The use of a specific telco AI model that is open source has become “a common talking point in the telco sector,” noted Patrick Kelly, founder of Appledore Research Group. However, Kelly said the cost to train, develop and sustain such a model would be costly, and “without a strong alliance and fortitude to commit resources and funding on a long-term basis from telco alliance members, the success of it is risky.”
Open-source semantics
Thus, a big question still surrounding all of this is who—and what, exactly—defines open-source GenAI.
To help solve this, the Open Source Initiative last week released its first definition of open source specific to AI. “It’s not perfect, but it’s a starting point and an opening of the discussion about what open-source Gen AI is,” Lyman said.
Although analysts agree that there is an open-source nature to the Granite models, IBM Director of Research Darío Gil said he couldn’t promise the latest model meets the definition of open source as defined by the Open Source Initiative. “There is an active dialog around that, and the industry is going to need to clarify for everybody - It's very useful for us as an industry to start being more precise,” he said at the launch of the Granite 3.0 series.
Even GenAI giants like Meta and X.ai have faced skepticism as they released model weights and architectures, calling them “open source,” but restricting certain data access. One common complaint is that X.ai hasn’t revealed all of the code or training data for its Grok model.
Abu Dhabi’s Technology Innovation Institute also launched Falcon, with its smaller Falcon 40B model released under Apache 2.0, considered open source. But Falcon’s larger model, the 180B, carries some restrictions, raising questions about what qualifies as truly open source.
Will the future really be open source?
As open-source GenAI gains momentum, industry analysts are weighing its long-term potential.
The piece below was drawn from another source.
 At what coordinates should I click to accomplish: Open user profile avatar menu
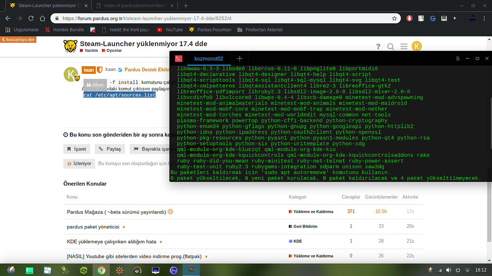(416, 46)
Could open-source models really become the new norm for GenAI? It’s still up in the air.
Open-source models are improving in quality and speed, said Arun Chandrasekaran, distinguished VP analyst at Gartner, but questions remain about how well they can compete with closed-source models in the long term.
According to Chandrasekaran, the topic of open models has seen intense debate over the last year as model providers strive to balance model access and customizability with maintaining secrecy due to competitive reasons. “History is littered with companies that started as open source and then went closed source due to inability to monetize open source, a problem likely to be acute in this space due to the high cost of building models and their quick depreciation period,” he told Fierce Network.
A fresh survey from S&P Global Market Intelligence showed that most enterprises today are using a mix of both commercially-licensed and open-source models. Lyman expects that will continue, given both have different advantages depending on the setting. “I think things are likely to play out similar to what we’ve seen in enterprise software, where open source has come to represent a mainstay of development and deployment, but where proprietary software and commercial off-the-shelf software are often still the norm,” he said.
As such, companies must carefully assess the trade-offs between open-source flexibility and the stability of proprietary models. While competition among AI providers heats up, only time will reveal what part open models will play in the future of GenAI.